Myopia, also known as nearsightedness or shortsightedness, is the eye condition in which objects nearby or a short distance away are clear but objects that are far away are blurred. Caused by the gradual elongation of the eyeball, myopia affects more than a billion people around the world, including 42% of people aged 12-54 in the United States. Myopia is an issue that can hinder your child’s learning and set them back from an early age. Higher levels of myopia can also lead to increased risks of serious, sight-threatening eye diseases such as glaucoma, macular degeneration, and retinal detachments.
Myopia Control describes methods used to slow the progression of myopia. At The Myopia Institute, we provide references on the methods backed by scientific research as well as a directory of doctors who specialize in myopia control and are trained to administer these treatments to children at an early age in order to proactively slow down or stop progression of myopia. Myopia Control researchers attempt to discover proactive means of treatment, including yearly eye exams starting at as young as five years old. The earlier the problem is identified and treatment initiated the better the long term results are likely to be.
Types of Myopia Control
There are three widely accepted types of myopia control treatments: Orthokeratology (OrthoK aka CRT), Distance-Center Multifocal Contact Lenses and Low-Dose Atropine Eye Drops. We use methods based on patient age, prescription and need, sometimes combining methods for maximum impact.
Orthokeratology, also known as OrthoK or CRT is a method where medical devices similar to contact lenses are applied to the eye while asleep. The gentle pressure exerted on the cornea, or surface of the eye overnight results in the temporary “molding” of the outer layers, providing “lens like” effects for the user. The effects last all day, providing vision for users without wearing glasses or contact lenses during their waking hours. The effects are dramatic and free people from issues with glasses or regular contact lenses for sports, swimming and performing the activities they love to perform. Orthokeratology has many peer-reviewed, randomized and some longitudinal studies that show it is an effective method to reduce the progression of myopia and, in many cases, halt it altogether.
Distance Center Multifocal Soft Contact Lenses
Distance Center Multifocal Soft Contact Lenses are worn precisely the same as regular soft contact lenses. An optical “trick” in the center of the lens has been shown in several studies to slow down the progression of myopia. This method is rapidly gaining in popularity. Currently there are three brands of these lenses. We can help determine which will be best for you.

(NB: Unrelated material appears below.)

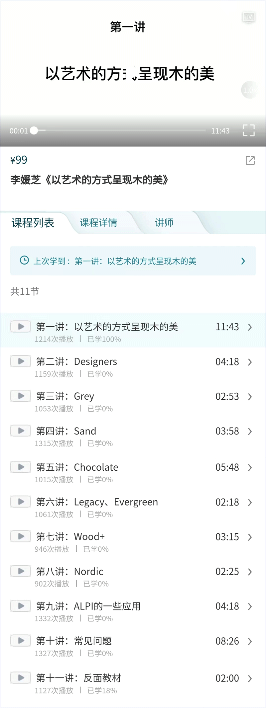Start 第五讲 Chocolate via its play icon
The image size is (266, 708).
[21, 467]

Low-Dose Atropine Eye Drops has been found in several studies to reduce the progression of myopia. Applied once a day, atropine treatment is continued as long as myopia progression continues. It is not a cure, but it has shown to control myopia in many patients and in some cases may be used in conjunction with either OrthoK Contacts or Multifocal Soft Contacts to enhance the myopia control effect. Pirenzepine is an analog of Atropine that has been shown effective but is not currently on the market. Dopamine has also been studied but use has been impractical.